SOURCE INFORMATION section start
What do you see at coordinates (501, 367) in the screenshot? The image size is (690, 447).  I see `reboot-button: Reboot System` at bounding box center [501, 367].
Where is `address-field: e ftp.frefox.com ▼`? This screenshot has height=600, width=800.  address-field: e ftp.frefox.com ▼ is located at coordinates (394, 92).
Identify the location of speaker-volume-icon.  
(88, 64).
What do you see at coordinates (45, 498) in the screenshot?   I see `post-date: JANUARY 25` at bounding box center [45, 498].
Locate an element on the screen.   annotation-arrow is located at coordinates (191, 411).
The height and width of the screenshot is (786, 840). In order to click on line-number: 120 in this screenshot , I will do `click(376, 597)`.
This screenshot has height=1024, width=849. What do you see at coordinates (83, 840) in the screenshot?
SOURCE INFORMATION section end
> [PROMPT]: Rewrite the stretch from the line containing "What do you see at coordinates (45, 498)" through the end of the listing, replacing "screenshot" with "capture" and leaving everything else as it is. Return only those lines.

> [ANSWER SPACE]:
What do you see at coordinates (45, 498) in the capture?   I see `post-date: JANUARY 25` at bounding box center [45, 498].
Locate an element on the screen.   annotation-arrow is located at coordinates (191, 411).
The height and width of the capture is (786, 840). In order to click on line-number: 120 in this capture , I will do `click(376, 597)`.
This capture has height=1024, width=849. What do you see at coordinates (83, 840) in the capture?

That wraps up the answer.